- corrected the conversion from np.inf to np.nan from 3.80
- so to be clear, by default Automunge does not recognize np.inf values, they are treated as np.nan for purposes of infill
- added new 'retain' option for Binary parameter
- which can now be passed as one of {True, False, 'retain'}
- as prior, False does no conversion, True collectively applies a Binary transform to all boolean encoded sets as a replacement (such as for improved memory bandwidth)
- in the new 'retain' option, the returned collective Binary encoding acts as a supplement instead of a replacement to the columns serving as basis (such as a means of presenting boolean sets collectively in alternate configuration)

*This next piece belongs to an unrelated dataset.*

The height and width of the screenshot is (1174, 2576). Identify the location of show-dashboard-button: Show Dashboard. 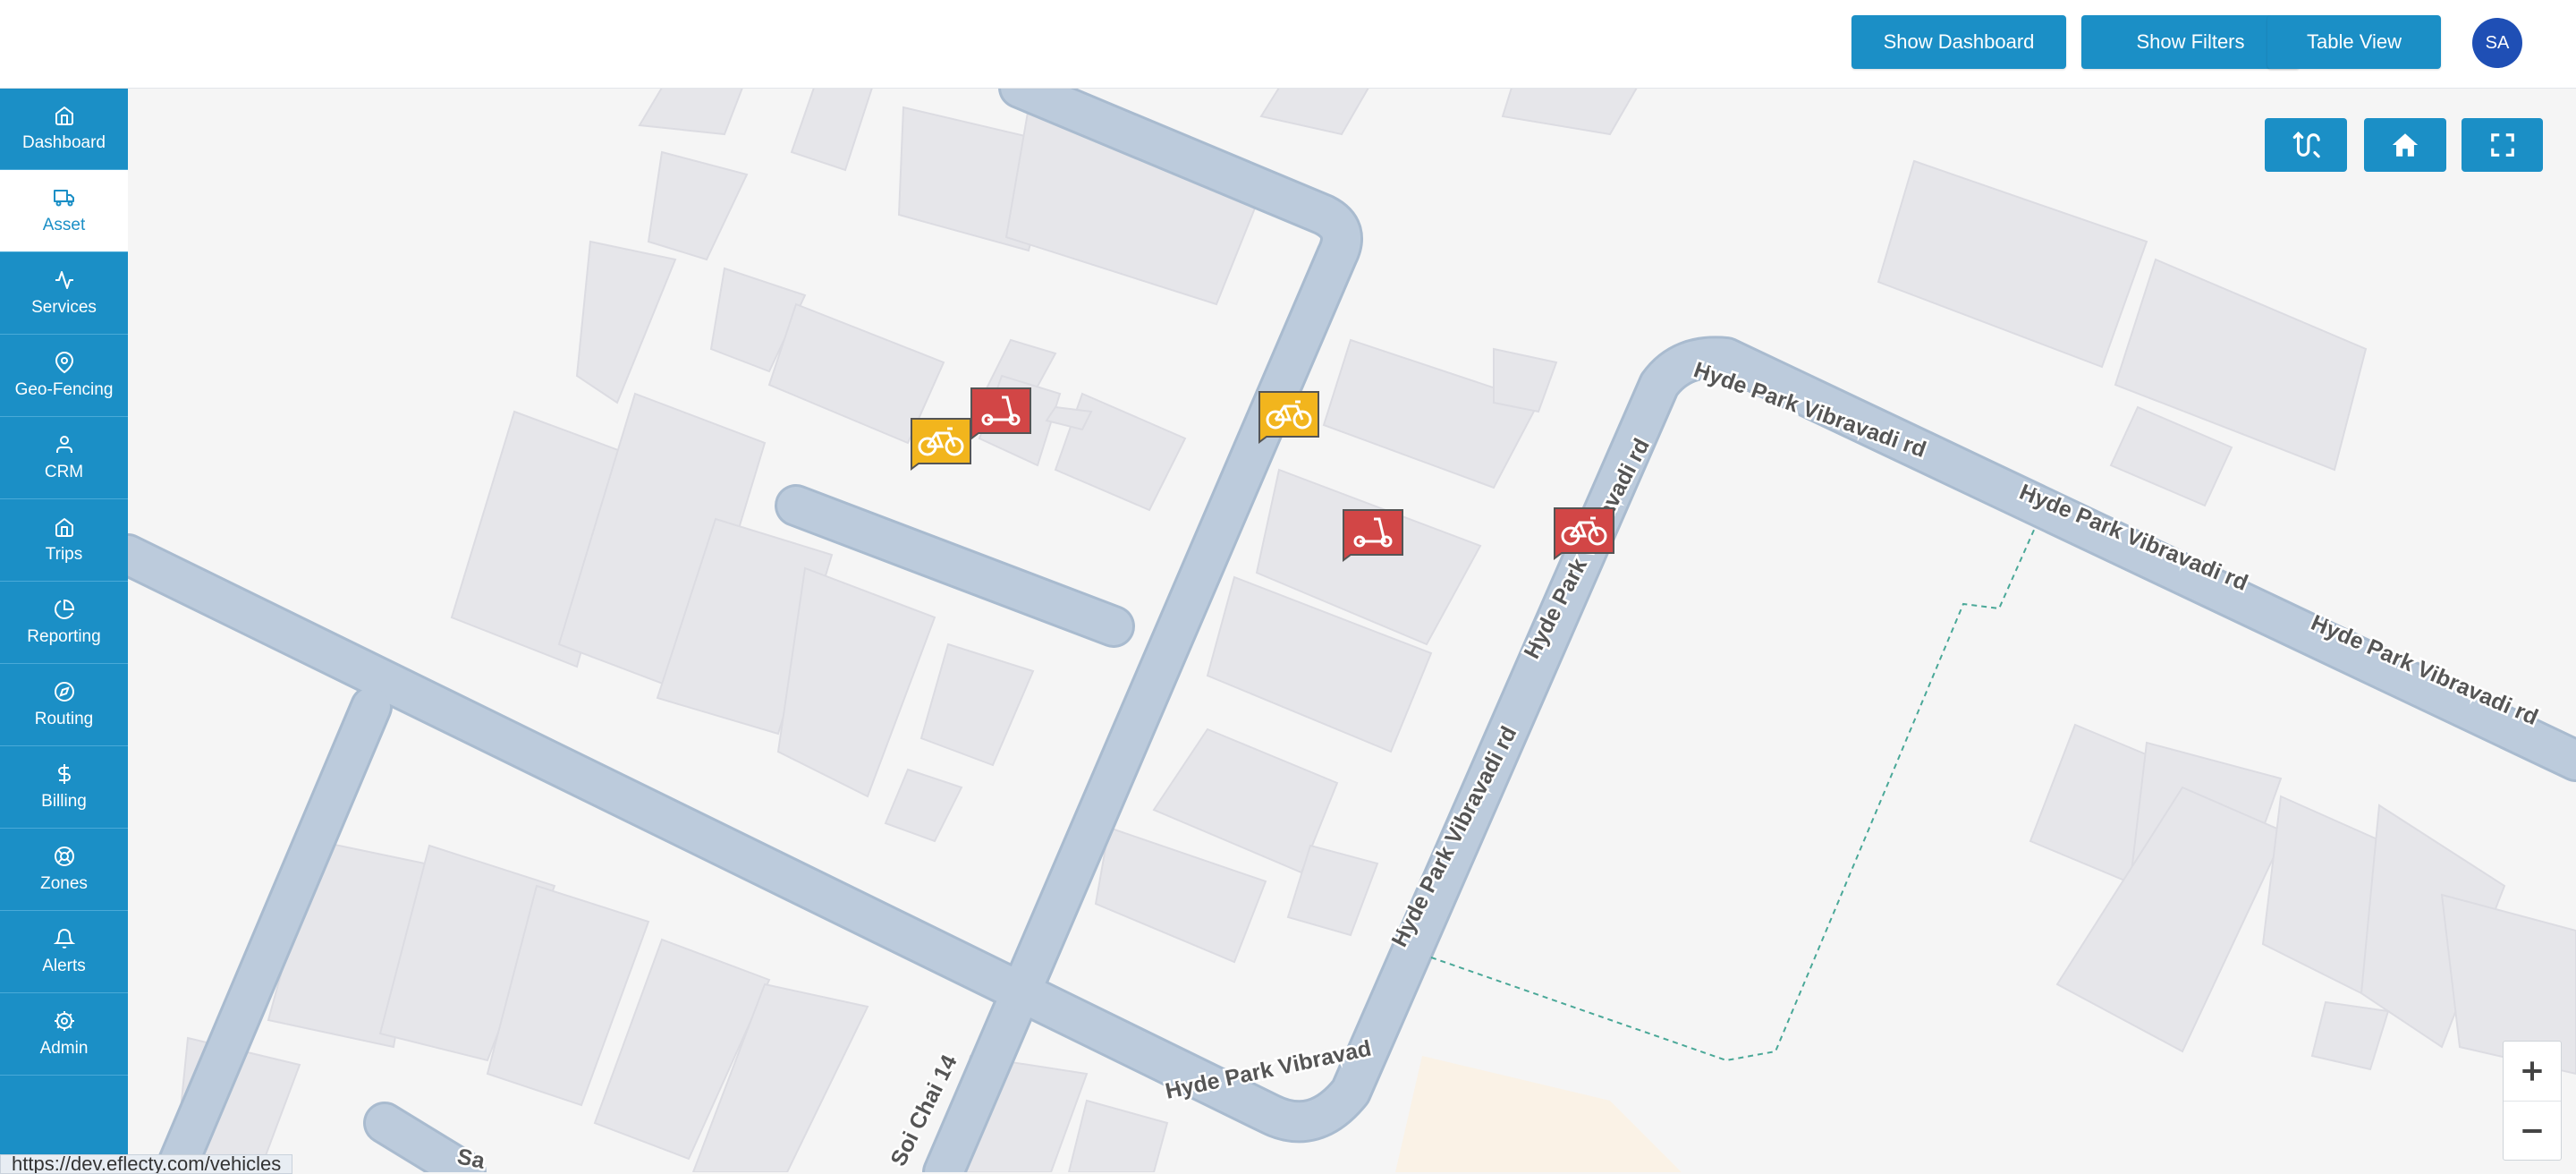
(1959, 42).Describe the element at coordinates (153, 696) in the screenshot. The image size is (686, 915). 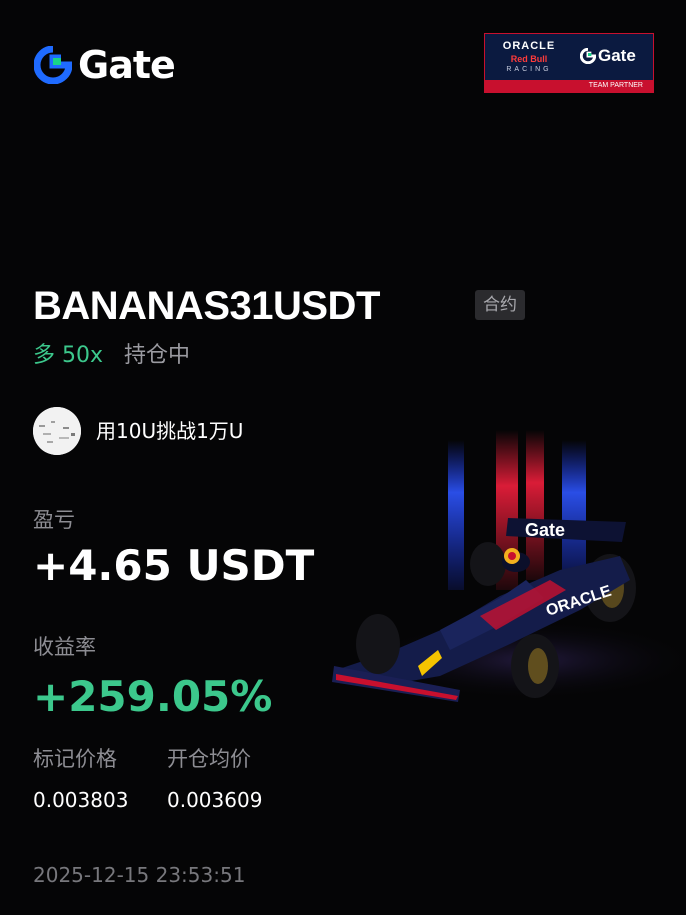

- I suspect this may prove a very useful option
- found and fixed edge case for spl9 and sp10 transforms preivously missed in testing
- associated with string conversion of numerical entries to test data
- performed a walkthrough of postmunge(.) labelscolumn parameter
- found a code snippet that had been carried over from automunge(.) that was inconsistent with documentation, now struck
- moved the postmunge(.) initialization of empty label sets a little earlier for clarity
- added a marker to returned dictionary noting cases when df_train is a single column designated as labels, just in case that might come in handy
- new transformation category ucct
- in same neighborhood as ord3 which is an ordinal integer categorical encoding sorted by frequency
- ucct counts in train set the unique class count for each categopry class and returns that count divided by total row count in place of the category
- e.g. for a train set with 10 rows, if we have two cases of category "circle", those instances would be returned with the value 0.2
- and then test set conversion would be same value independant of test set row count
- ucct inspired by review of the ICLR paper "Weakly Supervised Clustering by Exploiting Unique Class Count" by Mustafa Umit Oner, Hwee Kuan Lee, Wing-Kin Sung
- additional new transform category Ucct, performs an uppercase character conversion prior to encoding (e.g. the strings usa, Usa, and USA treated consistently)
- followed by a downstream pair of offspring ucct and ord3